Greek Prime Minister, Alexis Tsipras and French President, Francois Hollande’s meeting in Paris was concluded on a positive note earlier today. The two leaders held a joint press conference during which they both indicated the need for cooperation between the European partners.
“Austerity cannot by itself be a solution,” Mr. Hollande highlighted after the meeting, adding, though, that “there must be respect in European rules, obligations and commitments that we have undertaken in relation to the debt. We have to consider all of them to determine the method.” In addition, the French President appeared confident that “Greece is committed and wants to stay in the Eurozone. It wants to give coherence to the Eurozone” and therefore there “should be a dialogue with its partners, which will be characterized by serenity and transparency.”

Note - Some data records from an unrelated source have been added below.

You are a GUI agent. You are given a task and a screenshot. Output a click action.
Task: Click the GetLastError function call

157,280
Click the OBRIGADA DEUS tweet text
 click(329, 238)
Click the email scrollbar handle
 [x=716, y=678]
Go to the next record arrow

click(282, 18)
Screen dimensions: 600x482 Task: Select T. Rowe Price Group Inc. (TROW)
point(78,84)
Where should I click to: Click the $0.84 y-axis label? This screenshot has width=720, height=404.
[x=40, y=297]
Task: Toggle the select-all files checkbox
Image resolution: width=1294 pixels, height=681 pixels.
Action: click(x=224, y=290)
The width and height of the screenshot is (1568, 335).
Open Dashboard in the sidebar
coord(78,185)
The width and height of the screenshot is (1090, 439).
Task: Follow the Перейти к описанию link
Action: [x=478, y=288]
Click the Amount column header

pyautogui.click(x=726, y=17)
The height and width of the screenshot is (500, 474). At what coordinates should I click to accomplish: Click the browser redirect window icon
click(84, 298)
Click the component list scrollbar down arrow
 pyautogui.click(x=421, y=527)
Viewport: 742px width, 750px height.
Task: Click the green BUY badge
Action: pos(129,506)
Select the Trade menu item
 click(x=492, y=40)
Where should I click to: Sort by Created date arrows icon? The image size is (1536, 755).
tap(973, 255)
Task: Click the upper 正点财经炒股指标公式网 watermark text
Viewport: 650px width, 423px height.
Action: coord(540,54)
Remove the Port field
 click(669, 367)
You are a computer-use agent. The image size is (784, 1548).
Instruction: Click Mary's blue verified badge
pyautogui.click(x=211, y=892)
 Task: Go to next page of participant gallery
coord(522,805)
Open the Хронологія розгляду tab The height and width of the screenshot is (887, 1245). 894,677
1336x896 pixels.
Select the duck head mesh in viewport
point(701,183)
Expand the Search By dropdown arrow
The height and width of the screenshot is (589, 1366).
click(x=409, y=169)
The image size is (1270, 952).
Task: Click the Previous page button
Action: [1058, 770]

“Our aim is to conclude in an agreement and to establish contractual framework. France is committed to it,” underlining that Paris and Athens are connected not only by obligations but also by confidence. “We will support Greece in order to proceed with its reforms and we can even assist with the tax reforms, while we will also ask French companies to invest in Greece.”
On his behalf, the Greek Prime Minister underlined that the European countries are obligated to join forces, as we are currently at critical crossroads in a Europe where “the economic absurdity is currently prevailing.” Furthermore, he said : “The stability requires a policy change and a shift towards growth. We need a new deal for Europe, a new agreement for the development, which will strengthen employment and social cohesion. We need France on the front line as a guarantor and protagonist to change. On January 25 we got a clear mandate for a return to growth. Our goal is a new agreement. We plan to consult partners. The political change in Greece is an opportunity that we must utilize,” he said adding that “in the European Union all member states should be equal.”
Regarding the Greek proposal Mr. Tsipras explained that it is a realistic one that can lead to an agreement, allowing Greece to breathe and proceed with the reforms. “It will give us a breath to make the state reliable and restore social justice. The Greek people suffered but some did not pay their share,” he concluded, promising that this will be soon addressed.